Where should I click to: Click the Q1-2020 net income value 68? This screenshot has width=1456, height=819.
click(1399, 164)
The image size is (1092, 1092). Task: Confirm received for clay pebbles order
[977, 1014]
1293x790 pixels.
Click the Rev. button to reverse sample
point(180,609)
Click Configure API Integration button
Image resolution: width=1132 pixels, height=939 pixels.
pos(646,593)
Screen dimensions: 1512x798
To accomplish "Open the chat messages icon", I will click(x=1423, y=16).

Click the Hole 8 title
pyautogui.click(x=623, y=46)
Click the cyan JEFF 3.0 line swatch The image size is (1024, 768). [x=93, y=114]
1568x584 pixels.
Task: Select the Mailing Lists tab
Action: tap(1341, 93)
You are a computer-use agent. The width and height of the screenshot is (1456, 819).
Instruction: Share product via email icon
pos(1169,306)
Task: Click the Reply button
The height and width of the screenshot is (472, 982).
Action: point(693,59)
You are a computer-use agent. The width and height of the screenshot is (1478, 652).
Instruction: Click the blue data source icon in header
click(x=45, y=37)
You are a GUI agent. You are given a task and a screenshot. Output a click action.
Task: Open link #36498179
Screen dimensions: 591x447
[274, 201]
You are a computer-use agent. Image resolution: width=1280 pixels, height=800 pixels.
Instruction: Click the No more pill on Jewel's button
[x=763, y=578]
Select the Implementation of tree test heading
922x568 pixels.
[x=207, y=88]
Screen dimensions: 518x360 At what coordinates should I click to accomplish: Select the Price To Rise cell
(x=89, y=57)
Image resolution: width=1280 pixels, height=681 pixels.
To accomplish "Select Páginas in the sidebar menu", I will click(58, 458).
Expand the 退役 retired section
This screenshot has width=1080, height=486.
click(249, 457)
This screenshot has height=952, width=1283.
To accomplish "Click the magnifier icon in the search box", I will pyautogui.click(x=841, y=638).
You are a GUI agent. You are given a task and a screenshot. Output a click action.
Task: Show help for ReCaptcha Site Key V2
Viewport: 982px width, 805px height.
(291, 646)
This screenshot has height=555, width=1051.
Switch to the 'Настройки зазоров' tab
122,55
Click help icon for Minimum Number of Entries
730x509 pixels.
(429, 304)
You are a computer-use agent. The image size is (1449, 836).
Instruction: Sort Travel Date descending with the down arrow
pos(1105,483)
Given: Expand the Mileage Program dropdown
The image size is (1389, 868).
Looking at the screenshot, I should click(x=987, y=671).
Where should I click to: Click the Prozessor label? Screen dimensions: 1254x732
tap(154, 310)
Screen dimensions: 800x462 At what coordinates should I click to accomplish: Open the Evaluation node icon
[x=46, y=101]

######

### Work request
Retype exactly, and only, the lines from the line holding "Select the Implementation" through the last line of the data; both of those lines count.

### Finished exercise
Select the Implementation of tree test heading
922x568 pixels.
[x=207, y=88]
Screen dimensions: 518x360 At what coordinates should I click to accomplish: Select the Price To Rise cell
(x=89, y=57)
Image resolution: width=1280 pixels, height=681 pixels.
To accomplish "Select Páginas in the sidebar menu", I will click(58, 458).
Expand the 退役 retired section
This screenshot has width=1080, height=486.
click(249, 457)
This screenshot has height=952, width=1283.
To accomplish "Click the magnifier icon in the search box", I will pyautogui.click(x=841, y=638).
You are a GUI agent. You are given a task and a screenshot. Output a click action.
Task: Show help for ReCaptcha Site Key V2
Viewport: 982px width, 805px height.
(291, 646)
This screenshot has height=555, width=1051.
Switch to the 'Настройки зазоров' tab
122,55
Click help icon for Minimum Number of Entries
730x509 pixels.
(429, 304)
You are a computer-use agent. The image size is (1449, 836).
Instruction: Sort Travel Date descending with the down arrow
pos(1105,483)
Given: Expand the Mileage Program dropdown
The image size is (1389, 868).
Looking at the screenshot, I should click(x=987, y=671).
Where should I click to: Click the Prozessor label? Screen dimensions: 1254x732
tap(154, 310)
Screen dimensions: 800x462 At what coordinates should I click to accomplish: Open the Evaluation node icon
[x=46, y=101]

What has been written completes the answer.